5. Deduct from the amount calculated under subd. 4. all of the following:

  1. Subject to subd. 6., if the person is a family care spouse, the community spouse monthly income allowance under s. 49.455 (4) (b), Stats.
  2. The amount of any payments the person is required to pay by court order.
  3. If the person resides in a nursing home, community-based residential facility or adult family home, a personal maintenance allowance of $65.

(Emphasis added.) Wis. Admin Code § DHS 10.34(3)(b)5. This provision in the administrative code is essentially the same as the one laid out in the MA Handbook §27.6.1, and both allow a court-ordered support order to be considered as part of the person’s financial need.
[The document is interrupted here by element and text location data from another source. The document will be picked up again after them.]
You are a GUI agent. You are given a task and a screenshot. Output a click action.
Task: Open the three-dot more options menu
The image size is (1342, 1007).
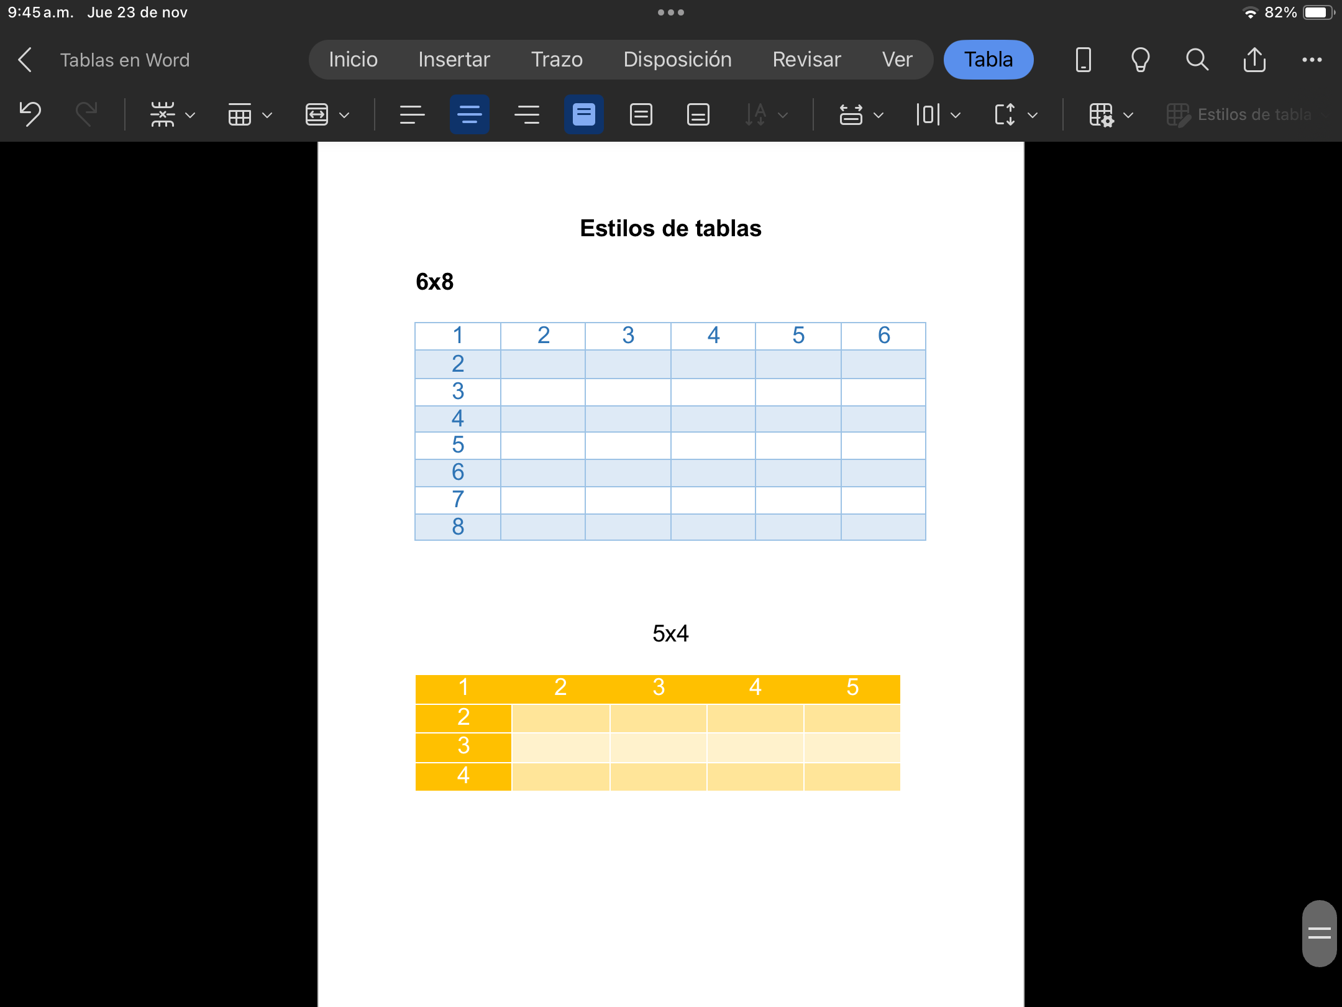[x=1312, y=60]
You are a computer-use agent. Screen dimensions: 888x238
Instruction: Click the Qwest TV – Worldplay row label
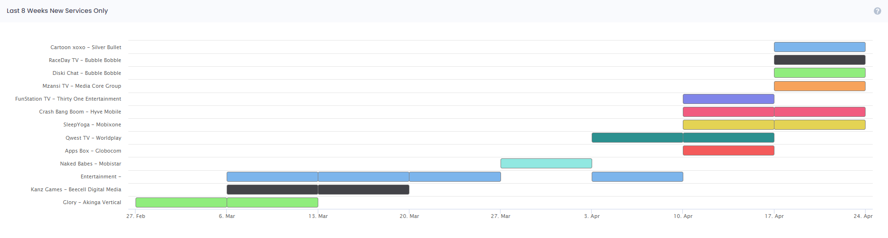(x=94, y=138)
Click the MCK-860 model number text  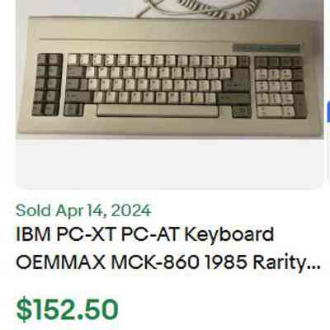pyautogui.click(x=155, y=262)
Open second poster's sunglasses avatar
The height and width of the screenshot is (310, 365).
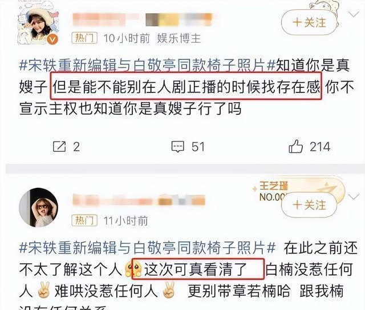click(x=38, y=207)
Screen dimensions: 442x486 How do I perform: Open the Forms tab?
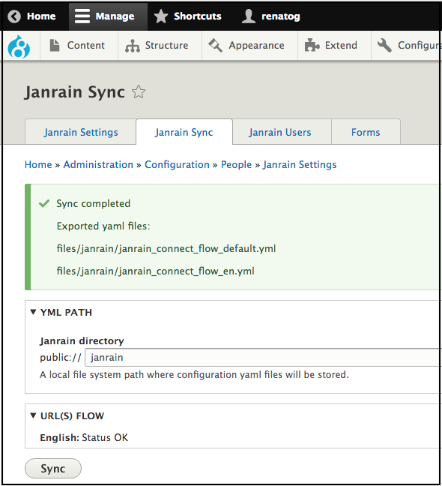366,132
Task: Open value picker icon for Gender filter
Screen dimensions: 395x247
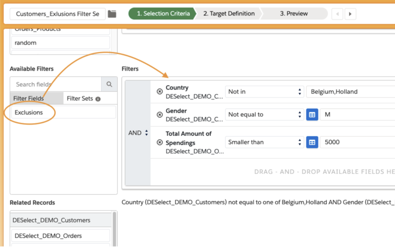Action: tap(312, 115)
The aforementioned Family Care administrative code provisions and statutory references corroborate the petitioner’s arguments that the court-ordered spousal support order must be deducted from his income for purposes of calculating his eligibility for community waivers and his monthly cost share. The petitioner is then financially eligible for long-term care Medicaid based on need. The hearing record does not contain a copy of the petitioner’s long-term care functional screen, which is needed to determine functional eligibility for Family Care. However, there are notations in the agency’s summary of the case which state that the agency received notification that the petitioner met the nursing home level of care for community waivers on March 10, 2025. Therefore, I determine that the petitioner was both functionally and financially eligible for long-term care waivers as of March 10, 2025, and that his divestment penalty should start running as of that date.

Conclusions of Law

  1. The petitioner’s court-ordered support payments to his former spouse are disregarded from his income for eligibility purposes and his calculation of cost share.
  2. The petitioner is eligible for community waivers as his monthly cost of care needs surpass his income.
  3. The petitioner was both functionally and financially eligible for long-term care Medicaid as of March 10, 2025.

THEREFORE, it is

Ordered

That this case is Remanded to the agency with instructions to find the petitioner financially and functionally eligible for long-term care Medicaid as of March 10, 2025; therefore, his divestment penalty shall start to run as of this date. The agency shall do this within 7 days of the date of this decision, with written notice sent to the petitioner.

[Request for a rehearing and appeal to court instructions omitted.]